By the end, you’ll have a fully reproducible Python data science stack that:
Onboards teammates in minutes, not days
Keeps notebooks, linters, and tests in sync
Works the same on macOS and Linux
Scales to containers and the cloud when you need it
Let’s dive in.
DevBox is a developer tool that uses the Nix package manager under the hood to create isolated, reproducible environments on a per-project basis. You declare what you need (e.g., Python 3.11, Git, SQLite, DuckDB), and DevBox:
Downloads and configures those exact versions, isolated from your system
Produces a lock file to pin versions across the team
Exposes a predictable environment through a shell or scripts
In practice:
You track only a few small config files in Git (devbox.json and devbox.lock)
Teammates run devbox init/DevBox commands and get the same environment
No more OS-specific brew/apt instructions, no more “works on my laptop” differences
DevBox can also generate a Dockerfile from your environment for containerized workflows and integrates nicely with direnv, VS Code, and CI systems.
Data science projects benefit from DevBox’s repeatability and structure. Here’s why:
Reproducibility across time and machines. An experiment from six months ago should run today without dependency roulette.
Faster onboarding.
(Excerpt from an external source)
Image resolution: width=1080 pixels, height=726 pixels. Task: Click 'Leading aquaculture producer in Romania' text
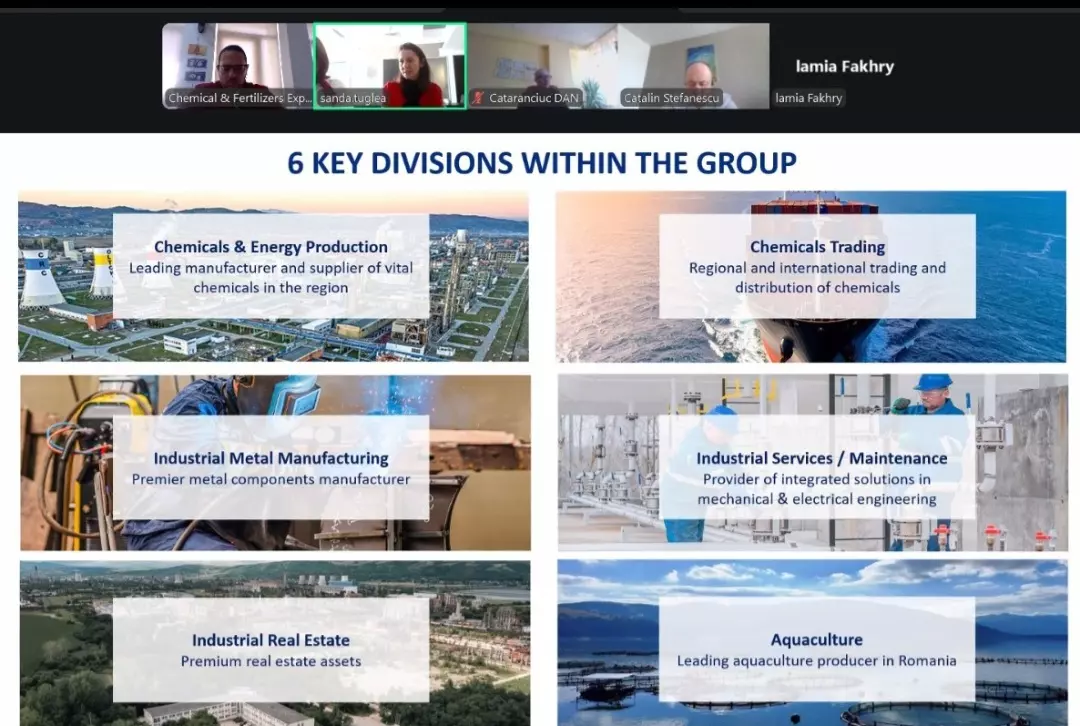click(816, 661)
Newcomers can get up and running with a single command instead of following a multi-page setup doc.
Cross-platform consistency. DevBox abstracts away the macOS vs. Linux package pain.
Collaboration-friendly notebooks. Tools like Jupytext and pre-commit hooks keep notebooks in sync and diffs readable.
Quality and security. Linting, formatting, testing, and pinned dependencies reduce drift and risk.
Packages from Nixpkgs: DevBox installs system-level packages (like Python, Git, SQLite) from a huge, reproducible catalog.
Project isolation: Each project’s environment is defined in devbox.json and locked with devbox.lock.
Shells and scripts: Access your environment interactively with devbox shell or run predefined commands with devbox run.
Integrations: With direnv, the environment activates automatically when you cd into the project. VS Code settings and Dockerfiles can be generated from DevBox config.
We’ll set up a collaborative Python data science stack with:
This creates devbox.json and devbox.lock (after you add packages). Commit devbox.json to your repo; devbox.lock should also be committed for consistency across the team.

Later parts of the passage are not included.